───── Provided passage

I like to dance. I never had a lesson unless you count getting to see Phil Morris ‘69 dance in the juke box room of Phi Tau fraternity house at Dartmouth in 1968, a memory with some shame as I was awarded “Best Dancer” and I knew Phil should have gotten it. That was in The Before.
Now I’m in The After. I hope all of you are in The After. Most of the writers here in substack are in The After. Some lucky few, like Robert (Reich) — a classmate at the aforementioned institution — have always been in The After.
The event that marks the separation between The Before and The After is the finding of one’s courage.
Courage eluded me as a young person. I was solidly in The Before. I confused courage with achievement, with approval, and with saying the right thing to impress. Now I speak the truth as I know it in the moment I am speaking. The What I speak is part of my courage. The other part is The When.
I speak when silence would be easier. I speak when it feels dangerous. I speak when there is risk.

──────────
───── Recorded data

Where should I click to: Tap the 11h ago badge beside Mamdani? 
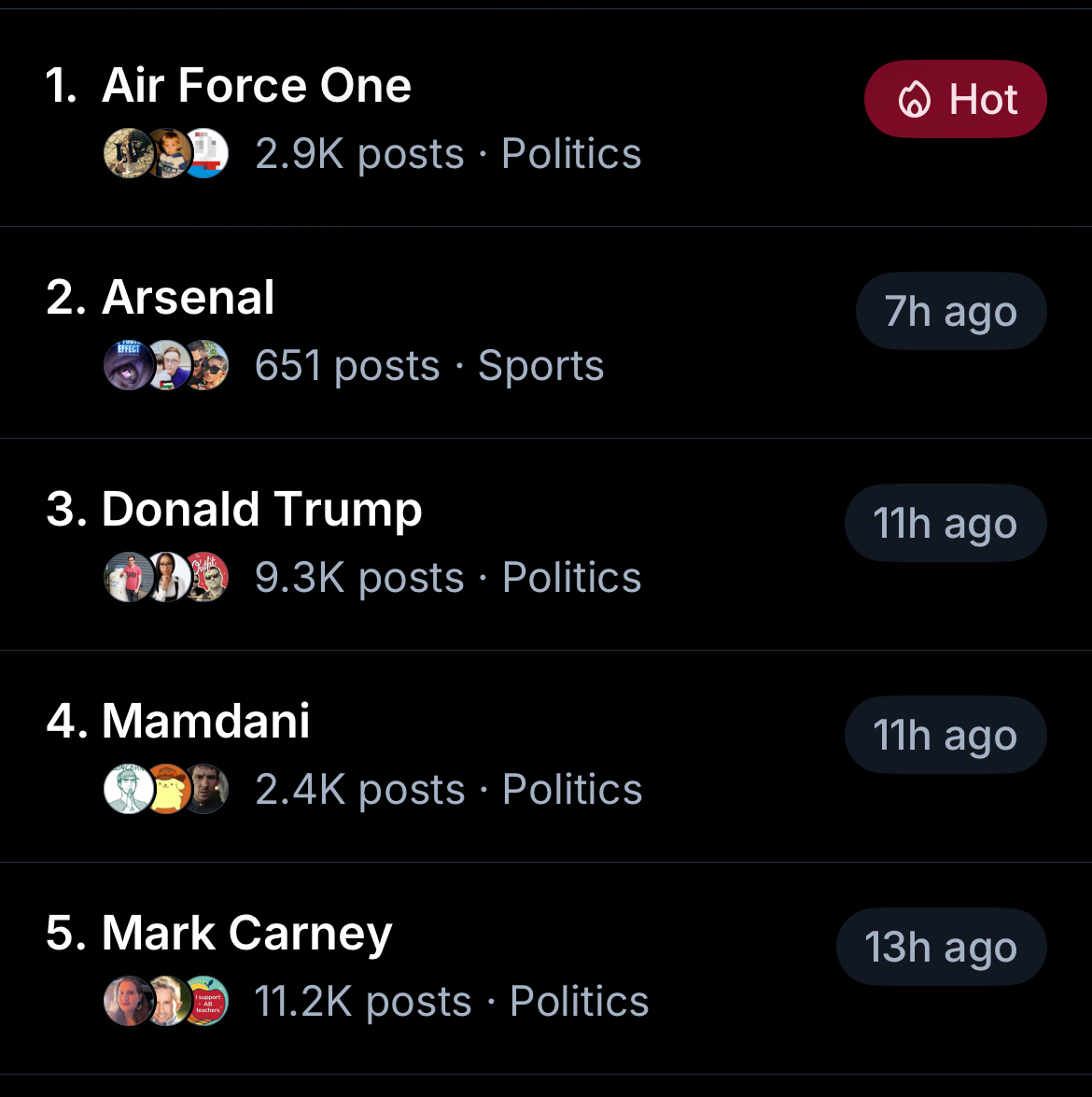tap(945, 735)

──────────

# [Instructions]
(A) In the piece on courage, reproduce the text from "I like to dance." up to and including "was in The Before.".
(B) According to the piece on courage, what event marks the separation between The Before and The After?
(C) Continue the piece on courage from its final sentence onward.

# [Response list]
(A)
I like to dance. I never had a lesson unless you count getting to see Phil Morris ‘69 dance in the juke box room of Phi Tau fraternity house at Dartmouth in 1968, a memory with some shame as I was awarded “Best Dancer” and I knew Phil should have gotten it. That was in The Before.

(B) The finding of one's courage.

(C)
In high school, my English teacher, Barbara Ford, asked us to write an essay on who was the hero of Moby Dick. I knew she wanted us to choose Ahab, the darer. But I didn’t. He was mad. He was obsessed. He was compulsively driven to do what he did. He felt no risk. So there was no courage involved. I actually wanted to argue that the novel has no hero, and that the ending — a catastrophe in which all but one die — is the inevitable outcome when heroes are absent, when not one aboard is in The After. But I was in The Before so I wrote some lame thing about Starbuck, the first mate, putting himself between Ahab and the crew.
Courage is saying and doing what we are afraid to say and do.
So, Phil, wherever you are. Here. Take it.
And Barbara, there were no heroes on that ship.